First, use a recent version of RSEM to quantify the expression of the full-length transcripts relative to the reads. For example:

$ rsem-prepare-reference --gtf mm9.ensembl63.filtered.gtf mm9.fa ref
$ rsem-calculate-expression --num-threads 24 reads.fq ref expr

Second, use this program to estimate the “true” assembly:

$ ./ref-eval-estimate-true-assembly --reference ref --expression expr --assembly cc

This will output a file, cc_0.fa, that contains the “true” assembly.

General options

-? [ --help ]: Display this information.

Options that specify input and output

--reference arg: The prefix of the reference built by rsem-prepare-reference. Required.
--expression arg: The prefix of the expression built by rsem-calculate-expression. Required.
--paired-end: If you have paired-end data, and you want to estimate the “true” scaffolded assembly, then include the --paired-end flag. In this case, rsem-calculate-expression needs to have been run with the --paired-end flag. (However, even if rsem-calculate-expression was run with the --paired-end flag, you can omit it here in order to generate an unscaffolded assembly. In this case, each mate will be treated as an independent read.)
--assembly arg: A prefix to write the “true” assembly or sequence of assemblies to. The suffix _x.fa will be appended to this prefix, where x is the minimum overlap size. Required.

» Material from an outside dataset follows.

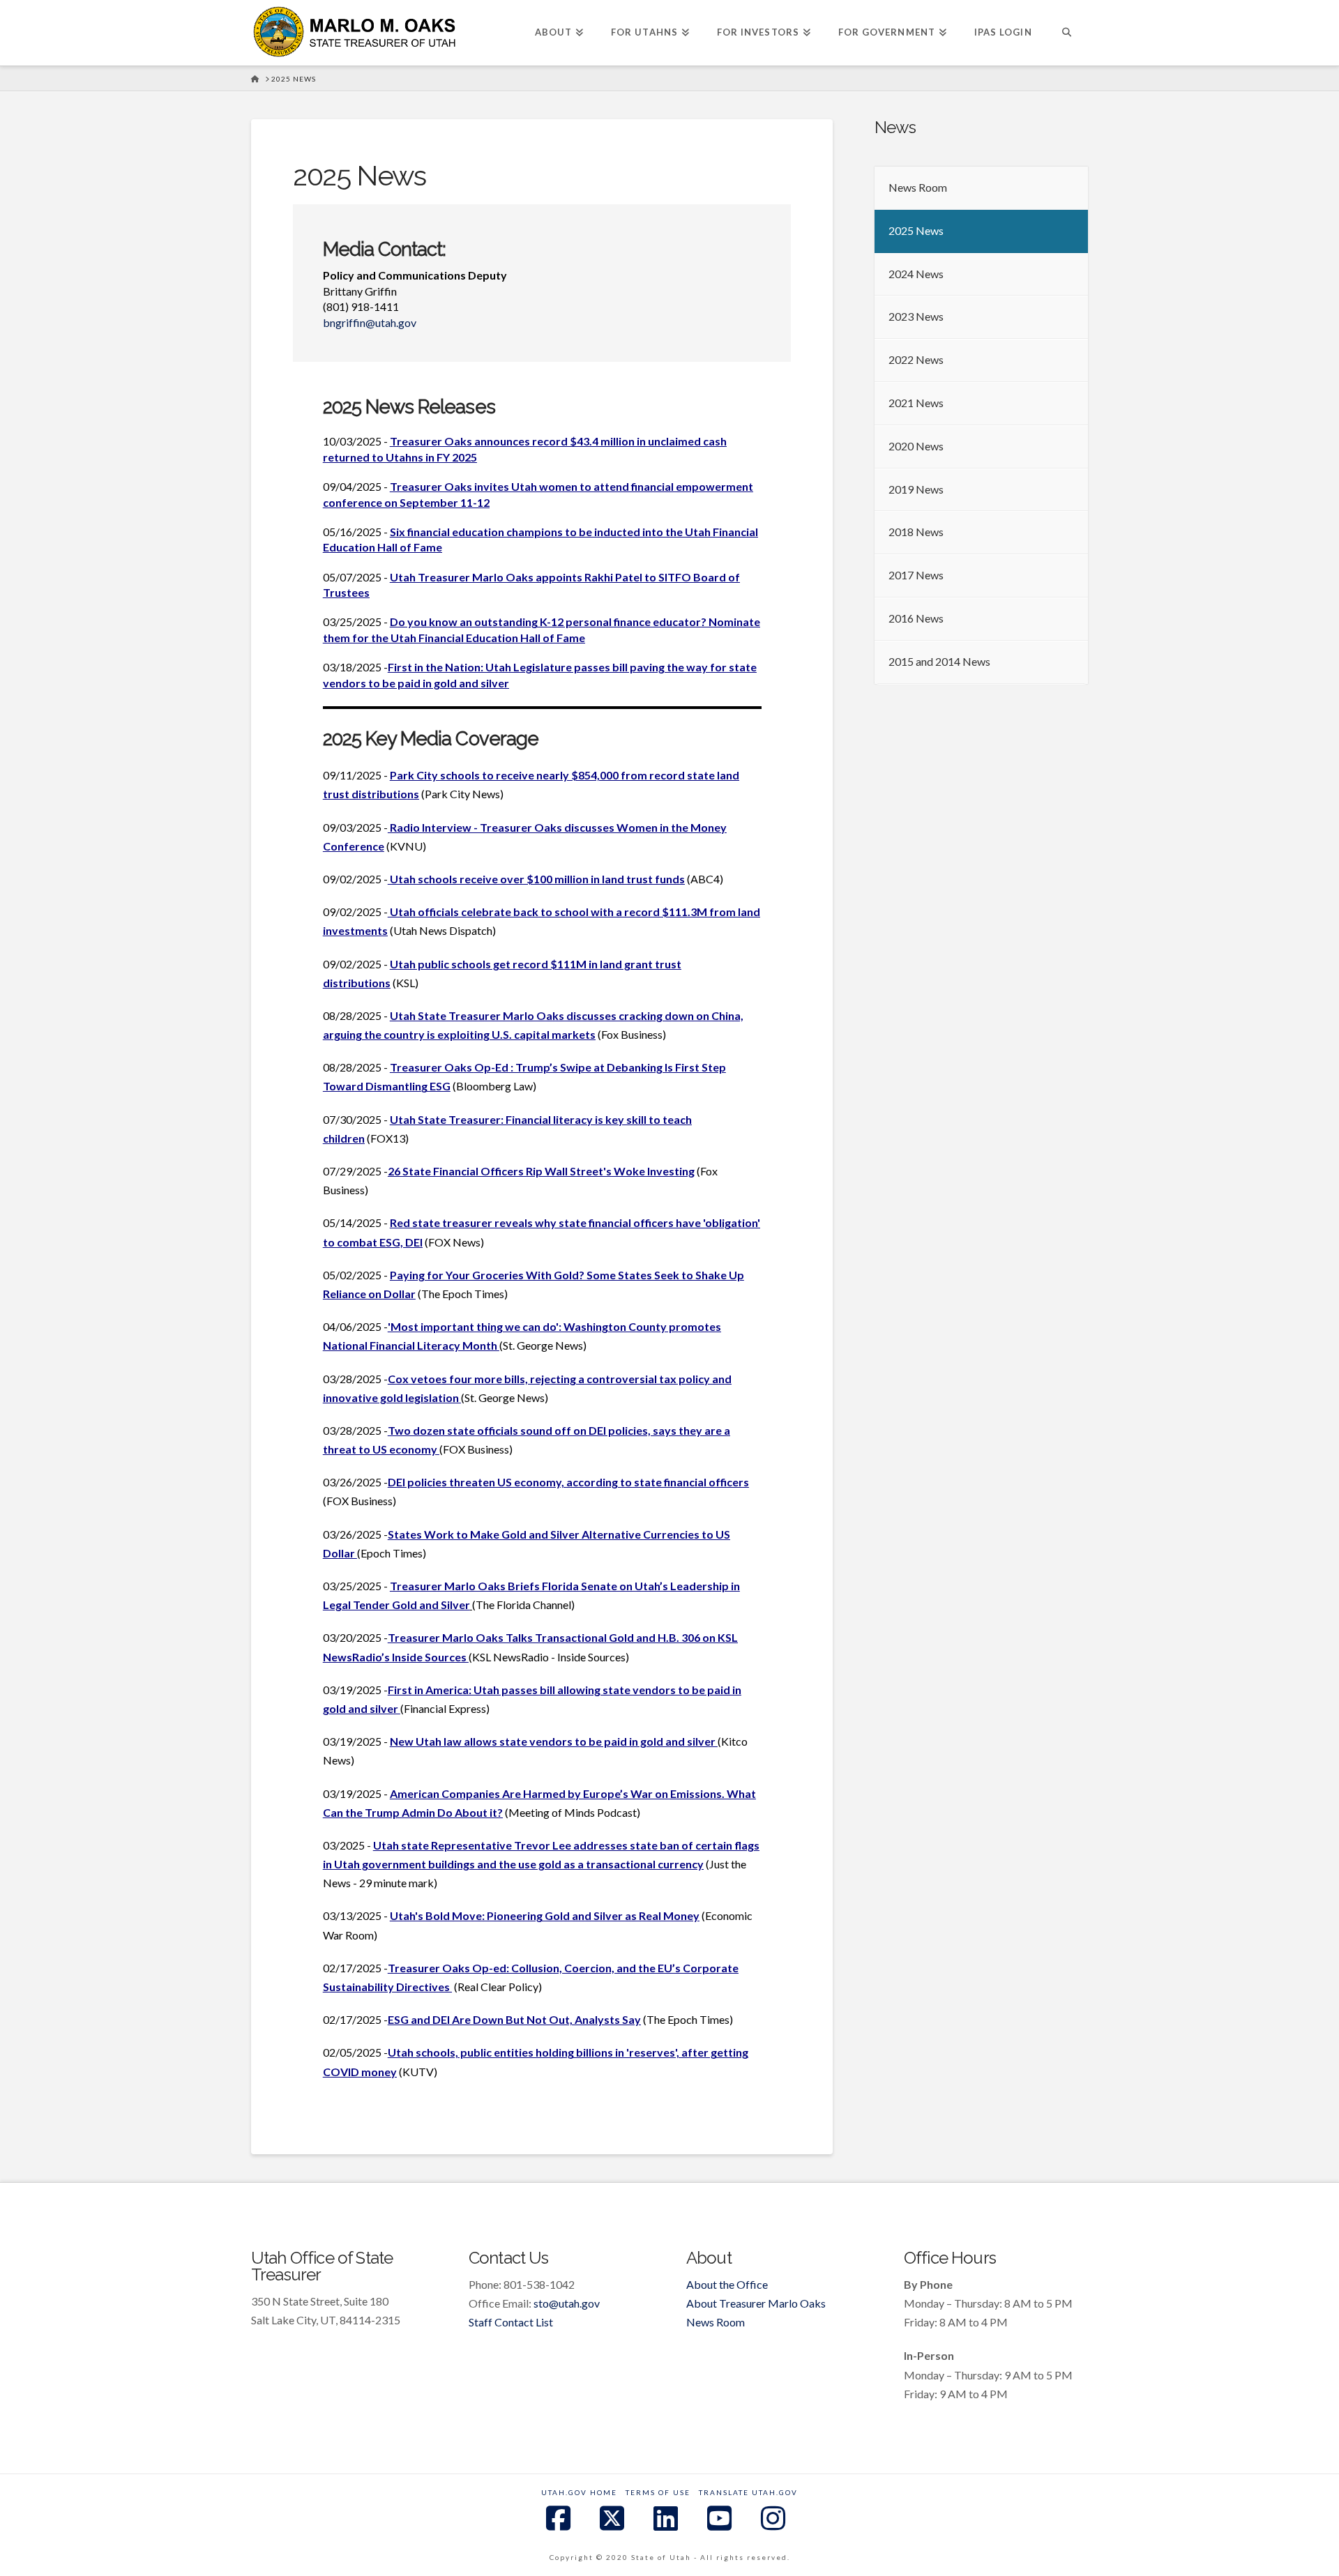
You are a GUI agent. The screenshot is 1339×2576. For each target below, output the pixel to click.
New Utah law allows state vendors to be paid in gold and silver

Options that change the output

--min-overlap arg

Either:

An integer that specifies how much overlap between two reads is required to merge two reads. For example, if --min-overlap=3, then only reads whose chosen alignments overlap by at least 3 bases will be joined into contigs. If --min-overlap=0, then only reads whose chosen alignments are contiguous (or overlap by a positive amount) will be joined into contigs.

Or:

A pair of integers, separated by commas, specifying a range of overlap sizes, as described above. For example, if --min-overlap=2,4 is given, then three assemblies will be produced, corresponding to --min-overlap=2, --min-overlap=3, and --min-overlap=4 You might use this option to compute ideal assemblies at all overlap sizes, e.g., --min-overlap=0,76 for 76-length reads.

Default: 0.

--min-alignment-prob arg

A number between 0 and 1 (inclusive). Any alignment (of a read to a reference transcript) with posterior probability, as calculated by RSEM, strictly less than this value will be discarded. Noise reads, with posterior probability exactly 0, are always discarded. Default: 0.

--alignment-policy arg

The policy used to choose which alignment(s) of each read to use in constructing the “true” assembly. Options:

sample: For each read, sample a single alignment (to some reference transcript) according to the posterior probability that the read follows each alignment, as calculated by RSEM.
best: For each read, choose the alignment that maximizes the posterior probability mentioned above. Ties are broken arbitrarily but deterministically (the first alignment in the BAM file is used).
all: For each read, use all its alignments. Some reads might end up with more than one alignment. In that case, contigs will be made assuming that the read aligns to each place. (In other words, the read is effectively duplicated, with one copy per alignment.)

This policy is applied after the thresholding implied by --min-alignment-prob. For example, if “--min-alignment-prob=0.10 --alignment-policy=sample” is given, then (first) all alignments with posterior probability less than 0.10 will be discarded, and (second), for each read, an alignment will be sampled from among the remaining alignments, with the posterior distribution renormalized as appropriate. As another example, if “--min-alignment-prob=0.90 --alignment-policy=all” is given, then all alignments with posterior probability at least 0.90 will be used.

Default: sample.